▶ **Exercises**:
[a] In the letter about Tübingen, what was the most valuable thing the writer owned on arriving?
[b] Copy the part of the letter about Tübingen that opens with the words containing "The narrow cobble" and closes with "nod, and grin.".

▶ **Extract to read**:
+--

Dear beautiful daughter, my dearest Grace,
Once upon a time, there was a beautiful city, over a thousand years old, named Tübingen. It lay surrounded by vineyards along the lazy Neckar River. Beyond it on one side was the dark, primeval and hauntingly beautiful Black Forest. Beyond it on the other side loomed the Swabian Alps, the mountains capped with castles and monasteries and further in the distance, brilliant snow.
The old gray cathedral cast cold shadows about it, especially the window of the martyrdom of St George (one of several, apparently; a durable fellow) showing his limbs being threaded through a giant wheel. But the town hall, with the gilded paintings staring down upon the brightly colored umbrellas of the farmers market always seemed warm. At Christmas, the market would fill with crafts and toys, and the smell of gingerbread and candied almonds and fresh Crepes. In the warm summers, the students would guide long boats up and down the river beneath the ancient city walls with poles, and would sing folk songs.
The narrow cobble stone streets had been tread for hundreds of years by famous poets (Holderlin, Hesse), philosophers (Schelling, Hegel), scientists (Kepler, Alzheimer), Theologians (Melanchthon, Moltmann), students, even a few saints, and one wandering boy.
This was my Tübingen, the city I eventually discovered, and which I return to in my memories, and which I am always embarrassed to talk about because it sounds like I made it up. It was never my own city—it had belonged to others before Christ was born—but because I was my own self we could look at each other, and nod, and grin.
As I said, however, it was the city I eventually found, and the city I remember, not the one I arrived in. I arrived feeling very small, my shirt un-tucked, my dark bangs in my eyes, clutching the only two or three things I owned in a pillow case. The most important thing in that pillowcase, the most valuable thing I owned, was the threadbare stuffed giraffe who would often seem like my last and only friend. Leaving Pennsylvania, I would never again completely feel at home.

+--

Word and element location data
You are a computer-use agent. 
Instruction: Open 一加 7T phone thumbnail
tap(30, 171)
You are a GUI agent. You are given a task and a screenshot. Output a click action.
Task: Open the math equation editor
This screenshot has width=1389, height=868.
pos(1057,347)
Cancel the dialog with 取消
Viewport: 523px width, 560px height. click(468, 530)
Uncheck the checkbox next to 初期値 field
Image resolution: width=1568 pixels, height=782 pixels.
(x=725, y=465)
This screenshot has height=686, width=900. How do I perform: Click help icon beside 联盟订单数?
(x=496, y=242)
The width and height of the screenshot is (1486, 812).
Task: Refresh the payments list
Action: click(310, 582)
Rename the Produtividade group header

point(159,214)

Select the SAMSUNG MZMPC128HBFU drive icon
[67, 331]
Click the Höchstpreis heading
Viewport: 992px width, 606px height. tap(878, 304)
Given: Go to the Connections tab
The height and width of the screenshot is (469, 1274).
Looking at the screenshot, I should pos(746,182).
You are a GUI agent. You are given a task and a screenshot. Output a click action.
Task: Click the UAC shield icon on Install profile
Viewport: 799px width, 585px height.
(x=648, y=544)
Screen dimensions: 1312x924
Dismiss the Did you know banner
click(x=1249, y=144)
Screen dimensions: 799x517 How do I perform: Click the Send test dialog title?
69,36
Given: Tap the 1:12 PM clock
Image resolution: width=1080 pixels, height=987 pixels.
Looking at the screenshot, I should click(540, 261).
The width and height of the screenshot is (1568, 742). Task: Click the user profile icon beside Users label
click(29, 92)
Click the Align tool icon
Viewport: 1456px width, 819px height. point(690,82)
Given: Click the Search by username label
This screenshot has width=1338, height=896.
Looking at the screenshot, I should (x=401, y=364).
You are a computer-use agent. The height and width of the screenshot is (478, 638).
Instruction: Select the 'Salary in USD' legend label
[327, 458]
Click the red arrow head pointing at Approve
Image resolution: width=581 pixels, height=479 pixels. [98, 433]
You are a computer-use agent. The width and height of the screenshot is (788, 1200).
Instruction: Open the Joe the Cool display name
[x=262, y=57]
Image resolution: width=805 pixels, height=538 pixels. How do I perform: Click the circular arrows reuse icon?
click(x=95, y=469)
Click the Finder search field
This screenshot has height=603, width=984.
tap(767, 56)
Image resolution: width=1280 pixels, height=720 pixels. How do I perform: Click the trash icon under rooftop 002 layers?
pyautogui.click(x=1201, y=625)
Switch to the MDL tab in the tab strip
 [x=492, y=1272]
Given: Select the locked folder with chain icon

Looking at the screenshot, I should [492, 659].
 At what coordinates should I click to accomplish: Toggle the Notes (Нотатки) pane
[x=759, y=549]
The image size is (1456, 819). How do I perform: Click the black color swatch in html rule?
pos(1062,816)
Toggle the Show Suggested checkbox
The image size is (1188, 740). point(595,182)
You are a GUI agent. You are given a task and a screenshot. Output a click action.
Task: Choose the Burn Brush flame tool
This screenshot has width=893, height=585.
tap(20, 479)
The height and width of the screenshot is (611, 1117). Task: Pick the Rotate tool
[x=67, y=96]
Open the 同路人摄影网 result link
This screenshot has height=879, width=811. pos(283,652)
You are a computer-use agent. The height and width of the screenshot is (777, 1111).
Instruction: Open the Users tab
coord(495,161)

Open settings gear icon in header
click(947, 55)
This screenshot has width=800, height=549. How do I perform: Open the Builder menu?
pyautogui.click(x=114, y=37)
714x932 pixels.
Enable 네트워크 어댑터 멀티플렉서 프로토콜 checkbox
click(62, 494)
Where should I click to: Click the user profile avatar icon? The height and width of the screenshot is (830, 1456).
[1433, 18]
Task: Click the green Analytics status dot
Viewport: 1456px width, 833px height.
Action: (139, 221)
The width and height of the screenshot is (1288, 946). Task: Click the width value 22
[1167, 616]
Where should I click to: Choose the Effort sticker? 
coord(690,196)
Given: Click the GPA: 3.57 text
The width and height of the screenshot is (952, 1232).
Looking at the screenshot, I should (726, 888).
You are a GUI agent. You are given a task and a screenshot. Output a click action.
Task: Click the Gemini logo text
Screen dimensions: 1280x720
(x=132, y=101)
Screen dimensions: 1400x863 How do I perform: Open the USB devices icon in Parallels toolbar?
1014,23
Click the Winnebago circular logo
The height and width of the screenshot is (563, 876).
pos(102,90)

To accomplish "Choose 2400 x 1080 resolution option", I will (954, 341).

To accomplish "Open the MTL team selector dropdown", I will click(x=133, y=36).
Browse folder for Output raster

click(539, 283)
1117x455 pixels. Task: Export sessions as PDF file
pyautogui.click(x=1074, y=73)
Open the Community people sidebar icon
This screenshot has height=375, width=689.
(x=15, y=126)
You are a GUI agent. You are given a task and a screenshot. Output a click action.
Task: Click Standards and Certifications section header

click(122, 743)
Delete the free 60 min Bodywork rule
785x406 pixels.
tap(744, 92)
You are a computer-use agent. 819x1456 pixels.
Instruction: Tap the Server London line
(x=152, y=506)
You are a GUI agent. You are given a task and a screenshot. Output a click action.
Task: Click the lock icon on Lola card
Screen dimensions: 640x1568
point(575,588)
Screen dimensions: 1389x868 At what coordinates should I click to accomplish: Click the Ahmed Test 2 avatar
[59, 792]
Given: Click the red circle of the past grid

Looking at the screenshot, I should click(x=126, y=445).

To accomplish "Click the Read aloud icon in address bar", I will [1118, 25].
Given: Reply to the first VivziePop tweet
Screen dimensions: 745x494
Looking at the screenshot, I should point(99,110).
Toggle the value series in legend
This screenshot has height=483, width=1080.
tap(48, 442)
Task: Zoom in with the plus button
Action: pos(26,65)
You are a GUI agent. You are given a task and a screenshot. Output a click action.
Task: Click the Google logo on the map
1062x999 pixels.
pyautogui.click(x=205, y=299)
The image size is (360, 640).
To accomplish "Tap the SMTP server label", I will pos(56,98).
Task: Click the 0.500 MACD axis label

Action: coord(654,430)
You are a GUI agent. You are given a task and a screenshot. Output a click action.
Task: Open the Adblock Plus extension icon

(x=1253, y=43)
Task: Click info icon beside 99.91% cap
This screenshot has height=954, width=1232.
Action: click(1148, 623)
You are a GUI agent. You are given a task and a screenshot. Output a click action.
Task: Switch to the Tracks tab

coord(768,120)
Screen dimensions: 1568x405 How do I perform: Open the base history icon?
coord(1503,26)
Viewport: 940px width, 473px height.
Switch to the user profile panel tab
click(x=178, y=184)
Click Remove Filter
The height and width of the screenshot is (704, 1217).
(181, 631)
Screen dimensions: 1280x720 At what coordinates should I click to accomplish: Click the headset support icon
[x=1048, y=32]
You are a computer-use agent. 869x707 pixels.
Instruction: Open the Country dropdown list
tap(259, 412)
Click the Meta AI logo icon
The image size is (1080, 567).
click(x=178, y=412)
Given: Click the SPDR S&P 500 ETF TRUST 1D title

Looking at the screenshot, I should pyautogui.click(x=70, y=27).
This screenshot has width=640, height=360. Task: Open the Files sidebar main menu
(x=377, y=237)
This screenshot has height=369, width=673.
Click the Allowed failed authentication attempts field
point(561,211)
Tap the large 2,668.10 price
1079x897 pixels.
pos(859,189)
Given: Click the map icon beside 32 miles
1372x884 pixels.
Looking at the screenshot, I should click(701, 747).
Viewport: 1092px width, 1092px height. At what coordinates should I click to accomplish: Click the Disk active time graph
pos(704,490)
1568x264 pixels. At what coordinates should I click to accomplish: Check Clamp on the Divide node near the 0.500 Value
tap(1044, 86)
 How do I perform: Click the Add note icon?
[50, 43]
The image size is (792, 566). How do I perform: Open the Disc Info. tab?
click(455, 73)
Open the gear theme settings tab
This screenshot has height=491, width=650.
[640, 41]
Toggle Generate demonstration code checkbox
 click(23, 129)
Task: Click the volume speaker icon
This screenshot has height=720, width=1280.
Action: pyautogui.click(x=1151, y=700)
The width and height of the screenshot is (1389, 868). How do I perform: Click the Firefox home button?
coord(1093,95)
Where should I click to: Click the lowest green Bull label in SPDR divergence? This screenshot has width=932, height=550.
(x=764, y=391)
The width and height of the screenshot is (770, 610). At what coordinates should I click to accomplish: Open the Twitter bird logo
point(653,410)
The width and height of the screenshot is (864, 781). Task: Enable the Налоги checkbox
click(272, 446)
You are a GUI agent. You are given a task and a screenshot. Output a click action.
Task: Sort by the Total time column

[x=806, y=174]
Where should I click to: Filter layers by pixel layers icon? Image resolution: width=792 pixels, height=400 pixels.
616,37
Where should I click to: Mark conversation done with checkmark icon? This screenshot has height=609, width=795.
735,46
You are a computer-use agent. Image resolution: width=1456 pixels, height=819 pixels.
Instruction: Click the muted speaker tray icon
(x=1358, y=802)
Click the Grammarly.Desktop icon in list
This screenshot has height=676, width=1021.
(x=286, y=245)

+--

▶ **Answers for this exercise**:
[a] A threadbare stuffed giraffe.

[b]
The narrow cobble stone streets had been tread for hundreds of years by famous poets (Holderlin, Hesse), philosophers (Schelling, Hegel), scientists (Kepler, Alzheimer), Theologians (Melanchthon, Moltmann), students, even a few saints, and one wandering boy.
This was my Tübingen, the city I eventually discovered, and which I return to in my memories, and which I am always embarrassed to talk about because it sounds like I made it up. It was never my own city—it had belonged to others before Christ was born—but because I was my own self we could look at each other, and nod, and grin.